The report would be required to be submitted to the Human Rights and Environment Corporate Committee (further discussed below) if:

  • An interested party raises an appeal to the Committee regarding the adequacy of the company’s human rights and environmental due diligence or the factual findings in its report; or
  • The company is conducting business activities in a conflict or high-risk area.

Even if the above conditions are not met, depending on the importance, the Committee may independently decide to investigate the adequacy of the measures taken and the accuracy of the report prepared by a subject company.

Third-party engagement and right to information

Subject companies would be required to take into account the views of interested parties throughout the due diligence process. The Act also would expressly provide that companies may request the cooperation of interested parties to ensure the effectiveness of the company’s risk assessment.

The Act would give interested parties the right to request information regarding: (1) identified actual or potential human rights and environmental risks; (2) risk mitigation measures taken; and (3) the evaluation of the risk mitigation measures. A company may decline to disclose information that is confidential or private. However, a company may not decline an information request if disclosure of the requested information is necessary to protect life, health or property. If a company declines to provide information requested by an interested party, the interested party would be able to make an appeal to the Committee.

Further standards and guidance

Under the Act, the government would be required to establish standards for the disclosure of required information. It also would be required to prepare and disseminate due diligence guidance.

Enforcement

The Act would establish a Human Rights and Environment Corporate Committee, under the control of the Prime Minister, to monitor companies’ compliance with the Act. The Committee would designate conflict and high-risk areas, support companies’ human rights and environmental due diligence, investigate complaints under the Act and issue penalties for violations.

If the Committee finds that a company violated its obligations under the Act, the Committee would be authorized to issue a corrective order to the company. The Committee also could seek to prohibit the company from participating in a bid for public procurement via a corrective order.

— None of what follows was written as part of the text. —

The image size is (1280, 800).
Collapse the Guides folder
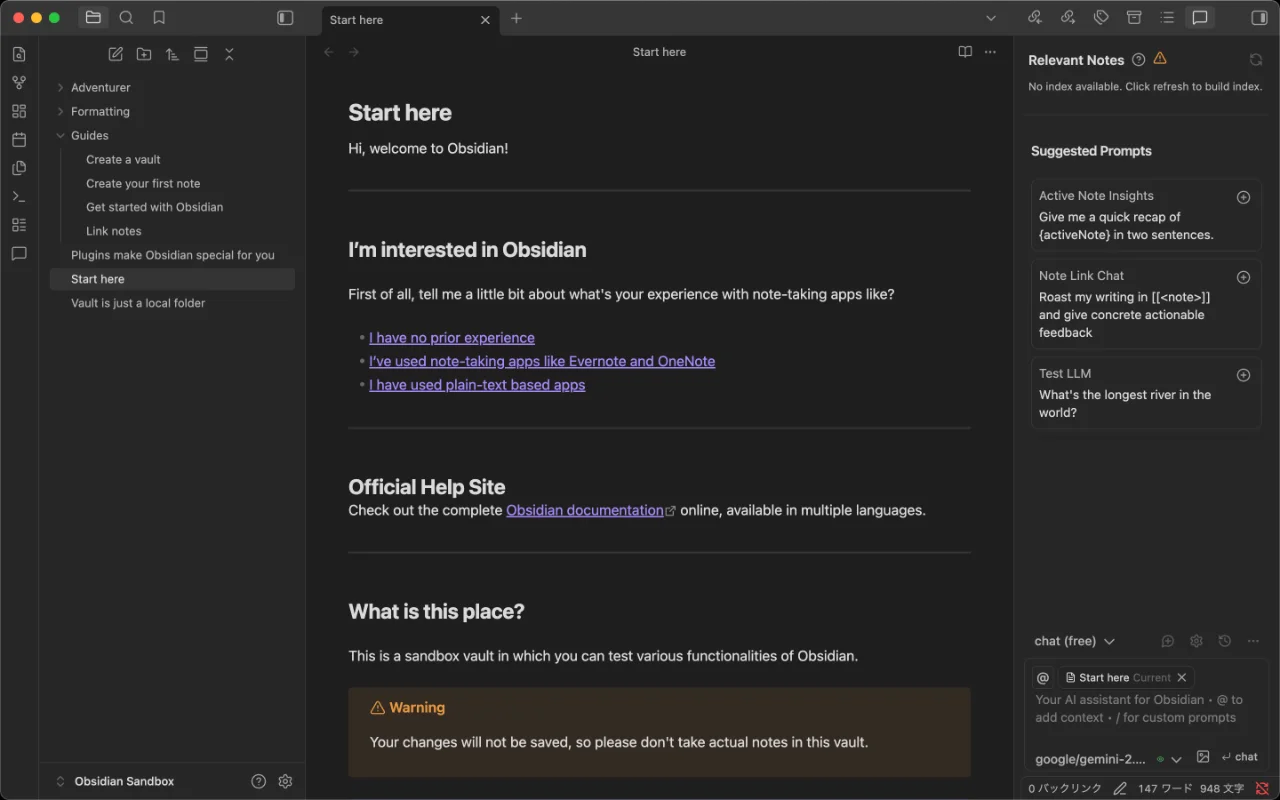click(89, 136)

In addition, the Act imposes both criminal and civil penalties for violations. For example, the Minister of the Ministry of Economy and Finance could impose administrative fines of up to KRW 10 million (approximately US$7,700 as of the date of this post) for the following:

  • Failing to submit the annual report to the Committee;
  • Failing to identify a human rights or environmental risk;
  • Failing to implement a risk mitigation measure;
  • Making a false claim in the company’s report; or
  • Failing to listen to interested persons’ opinions.

In the case of a severe violation of the Act (i.e., a failure to identify a severe risk or fulfill a corrective order), a criminal penalty – including imprisonment up to five years or a fine of up to KRW 50 million – could be imposed.

Subject companies would also be required to compensate interested parties for damages caused by their violation of the Act, including by third parties acting on the company’s behalf. If the complainant is able to prove the possibility that their damage is related to the business activities of the company or the activities of the company in the supply chain, the burden of proof would be on the company to prove that it either (1) did not violate the Act or (2) compliance with the Act would not have prevented the damage.